[Saved data entries]

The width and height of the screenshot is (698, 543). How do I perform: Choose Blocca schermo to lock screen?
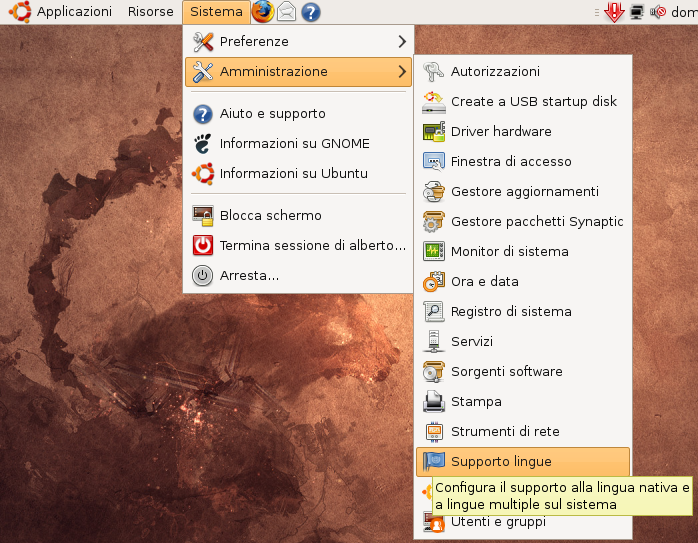pyautogui.click(x=270, y=215)
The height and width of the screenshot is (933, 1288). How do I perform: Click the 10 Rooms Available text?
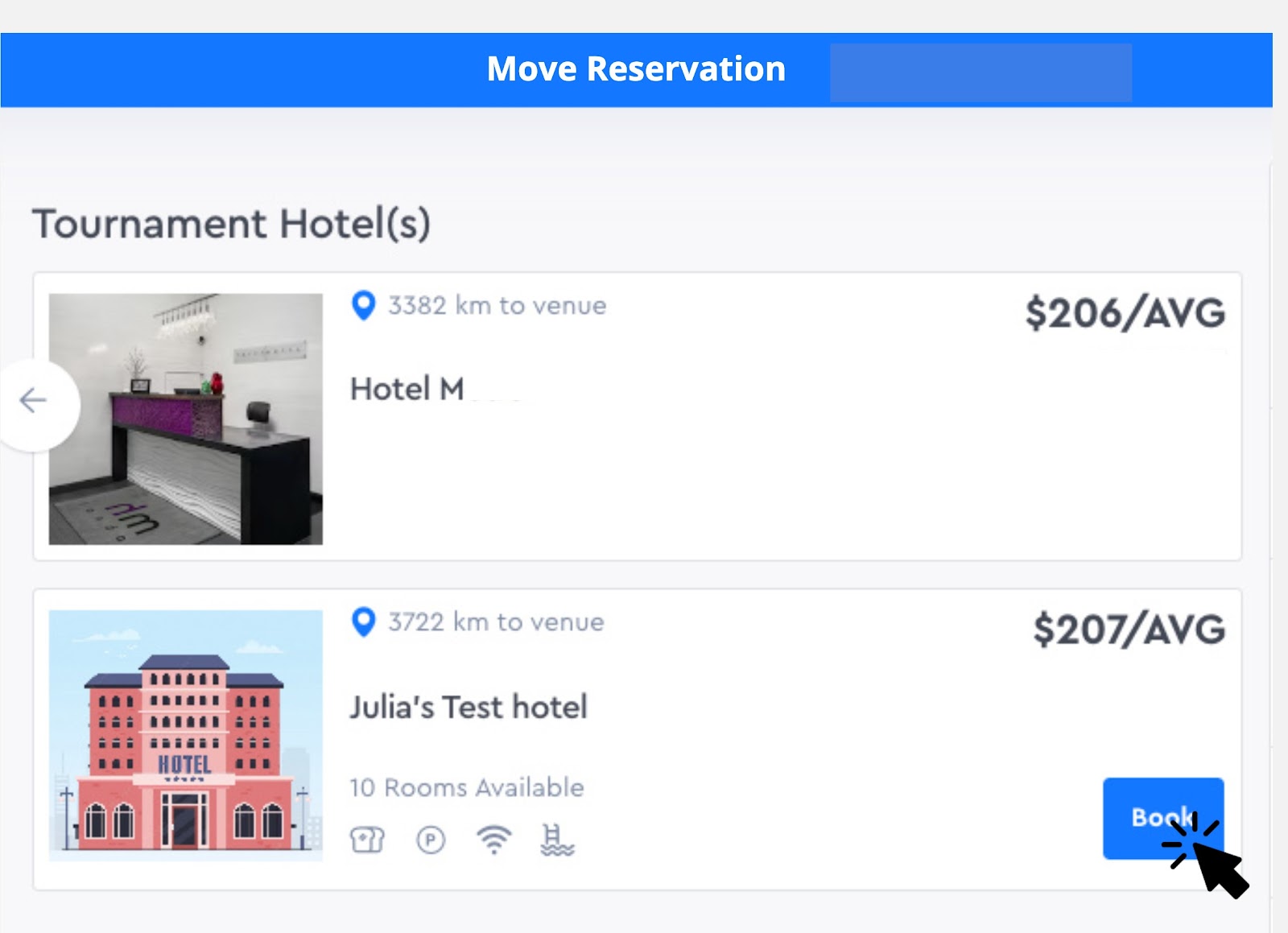467,787
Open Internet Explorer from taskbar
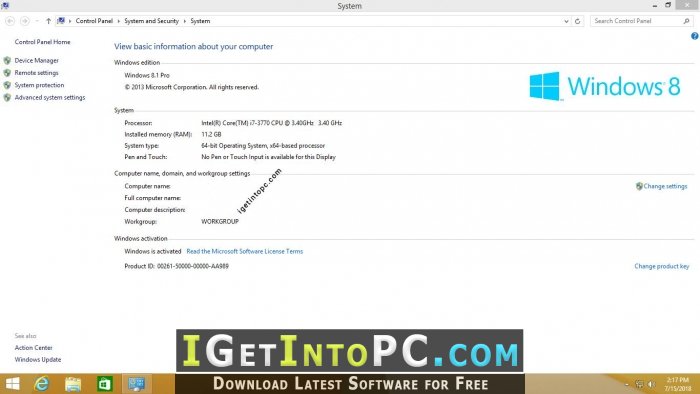Image resolution: width=700 pixels, height=394 pixels. pos(42,384)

Exercise details → Reproduce the records above exactly, excluding every picture.

Reply to the task →
The width and height of the screenshot is (698, 543). How do I perform: Choose Blocca schermo to lock screen?
pyautogui.click(x=270, y=215)
The height and width of the screenshot is (933, 1288). How do I perform: Click the 10 Rooms Available text?
467,787
Open Internet Explorer from taskbar
Image resolution: width=700 pixels, height=394 pixels. pos(42,384)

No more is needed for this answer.